I have a column of roughly 1300 characters which I need to extract a single date from, if the character contains a date (i.e. if NA then no date to be taken) and if it contains multiple dates, I only need one; if it contains an interval of dates, I don't need the dates.

For example, here are 10 observations that best exemplify the different cases with what I'd like to get as comments to the side:

string1 <- 'Eff. 1/1/96 ACWD Res #96-006 Service' # need the date
string2 <- 'NA' # irrelevant 
string3 <-'Effective 2/1/07' # need the date
string4 <- 'Effective: 3/01/2011' # need the date
string5 <- 'Eff. July 1, 1995 Ord. #92 Includes Cap Exp Ch' # need the date
string6 <- 'Effective: 2010-11' # need the date
string7 <- 'Eff. January 02' # need the date 
string8 <- 'Effective 1/1/09 Billing (svc prd 10/15 - 12/15/08)' # need first date only, not intervals
string9 <- 'Eff. 9/1/95 Resolution No. 63-95 1st 1000 g. free' # need the date
string10 <- '(svc prd 10/15-12/15/08)' # don't need interval dates

So strings 1 & 3 & 8 & 9 (same formats), string4, string5, string6, & string7 have different date formats. Further, string6, & string7 have more issues. string6 can be taken as 1/1/10(generally as 1/1/FIRST YEAR), whereas string7 has a year which can be identified by another character column, named FY containing values such as FY 9596, then string7 can be taken as 1/2/95.

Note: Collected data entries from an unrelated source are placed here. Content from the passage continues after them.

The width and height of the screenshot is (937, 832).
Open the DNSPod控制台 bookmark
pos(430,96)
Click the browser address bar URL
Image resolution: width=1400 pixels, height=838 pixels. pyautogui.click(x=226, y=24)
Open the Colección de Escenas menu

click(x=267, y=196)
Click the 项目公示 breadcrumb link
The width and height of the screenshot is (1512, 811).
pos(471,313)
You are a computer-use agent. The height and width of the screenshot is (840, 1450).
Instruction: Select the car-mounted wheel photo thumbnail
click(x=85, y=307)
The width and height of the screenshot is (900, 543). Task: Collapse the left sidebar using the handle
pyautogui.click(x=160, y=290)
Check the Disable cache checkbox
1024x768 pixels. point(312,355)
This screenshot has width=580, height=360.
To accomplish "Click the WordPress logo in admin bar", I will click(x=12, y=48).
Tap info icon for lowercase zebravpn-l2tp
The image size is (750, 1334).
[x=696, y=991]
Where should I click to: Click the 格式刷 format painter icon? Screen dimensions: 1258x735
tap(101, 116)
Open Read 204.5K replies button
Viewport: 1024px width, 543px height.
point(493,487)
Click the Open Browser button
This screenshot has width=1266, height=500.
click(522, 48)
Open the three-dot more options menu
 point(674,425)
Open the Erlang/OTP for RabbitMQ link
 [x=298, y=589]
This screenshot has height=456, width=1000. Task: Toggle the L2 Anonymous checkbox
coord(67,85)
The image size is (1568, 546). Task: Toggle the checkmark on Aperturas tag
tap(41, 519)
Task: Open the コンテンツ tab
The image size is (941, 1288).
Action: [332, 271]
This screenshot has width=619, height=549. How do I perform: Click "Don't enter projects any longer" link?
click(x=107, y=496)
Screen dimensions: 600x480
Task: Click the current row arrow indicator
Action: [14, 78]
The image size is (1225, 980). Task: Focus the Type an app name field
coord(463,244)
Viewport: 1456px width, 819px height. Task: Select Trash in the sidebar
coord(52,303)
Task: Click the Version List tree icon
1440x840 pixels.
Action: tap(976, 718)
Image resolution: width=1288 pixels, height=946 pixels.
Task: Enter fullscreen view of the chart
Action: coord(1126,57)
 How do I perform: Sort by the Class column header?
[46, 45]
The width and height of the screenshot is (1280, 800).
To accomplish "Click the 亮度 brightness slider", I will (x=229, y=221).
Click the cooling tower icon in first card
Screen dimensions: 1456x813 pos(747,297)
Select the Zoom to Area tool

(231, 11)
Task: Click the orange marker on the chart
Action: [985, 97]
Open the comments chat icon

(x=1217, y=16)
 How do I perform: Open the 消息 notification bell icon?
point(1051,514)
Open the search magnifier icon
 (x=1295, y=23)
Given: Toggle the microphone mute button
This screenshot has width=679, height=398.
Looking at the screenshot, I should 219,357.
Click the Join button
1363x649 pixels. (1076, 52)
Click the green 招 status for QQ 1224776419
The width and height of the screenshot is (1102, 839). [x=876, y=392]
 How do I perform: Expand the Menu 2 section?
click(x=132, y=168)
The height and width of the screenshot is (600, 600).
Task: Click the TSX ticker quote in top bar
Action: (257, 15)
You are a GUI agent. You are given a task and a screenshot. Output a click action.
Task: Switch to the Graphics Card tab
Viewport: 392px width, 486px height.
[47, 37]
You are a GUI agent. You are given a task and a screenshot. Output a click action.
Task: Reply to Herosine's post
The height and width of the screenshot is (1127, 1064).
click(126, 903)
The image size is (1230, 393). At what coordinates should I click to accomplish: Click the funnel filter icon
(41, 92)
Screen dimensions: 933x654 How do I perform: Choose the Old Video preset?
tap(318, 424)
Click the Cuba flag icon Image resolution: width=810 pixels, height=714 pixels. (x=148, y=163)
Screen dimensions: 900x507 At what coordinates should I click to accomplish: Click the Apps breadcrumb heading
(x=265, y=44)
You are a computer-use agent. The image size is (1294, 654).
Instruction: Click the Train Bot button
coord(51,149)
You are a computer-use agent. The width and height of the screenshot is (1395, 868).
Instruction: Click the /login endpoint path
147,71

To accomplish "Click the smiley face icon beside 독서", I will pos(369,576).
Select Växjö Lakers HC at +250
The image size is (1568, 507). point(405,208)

Desired output for the 10 strings should be: (they could all also be YYYY-MM-DD, that doesn't matter much so long as they are consistent)

1/1/96
NULL
2/1/07
3/1/11
7/1/95
1/1/10
1/2/95
1/1/09
9/1/95
NULL

When I test it on the 10 all at once, using the following

for(j in 1:10){
strapplyc(string[j], "\\d+/\\d+/\\d+", simplify = TRUE)
}

I get the following due to the structural differences in the instances date formats:

Error in if (nchar(s) > 0 && substring(s, 1, 1) == "\002") { : 
  missing value where TRUE/FALSE needed

In particular, string5,string6,string7 fails to return what I need, as expected I get NULL instead; Further, string8 fails to return what I need, as I get

      [,1]      
[1,] "1/1/09"  
[2,] "12/15/08"

Lastly, string10 fails to return what I need, I instead get 12/15/08.

Is the most efficient approach to mutate with ifelse for string5,string6,string7??; for string10 I thought to assign NULL if a date is preceded by - as I thought that is likely signaling an interval which is irrelevant for my purpose but string6 contains a hyphen, which I need.

To the best of my knowledge I see somewhat related posts here here, & here. But thought this case was sufficiently different. Apologies in advance if that is not the case.

Any help is very much appreciated !!

yungmist
  • 13
  • 5
  • 2
    Well, from a programatic standpoint, I cannot really add more than your links. This is really cumbersome work to solve it programmatically. You would need many regexes and tiebreakers. If your structure is really that various, you might be better of to extract the most common cases programmatically and code the edge cases by hand. Even if we would provide you a function that solves all the issues in your example, it is very likely that there are other issues in your actual data. – mnist Jun 04 '20 at 22:22
  • Thank you, I definitely understand this is a tedious case. It seems all the relevant cases can be boiled down to atleast "Eff" preceding some sort of date format and any other subsequent date can then be ignored. Further, if there is no "Eff" it can be assigned NULL/ignored altogether. – yungmist Jun 04 '20 at 22:51

1 Answers1

0

Based off of @mnist's comment and a recognized pattern in my subsequent comment, I split the data (let myData denote my data frame and String denote the column of all 1300 string observations) with grepl

myData <- myData %>% filter(grepl("Eff|eff|Ef",String))

Then I again split myData into 2 subsets, with Case 1 (nice case) corresponding to filter(grepl("\\d+/\\d+/\\d+", String)) and Case 2 corresponding to filter(!grepl("\\d+/\\d+/\\d+", String)) respectively. As it turns out, Case 2 (annoying case) only amounts to 3% of the observations (<50 obs) which I suppose I will deal with manually since it is not much.

Turns out Case 1 only had one observation like string8 so I corrected that manually.

yungmist
  • 13
  • 5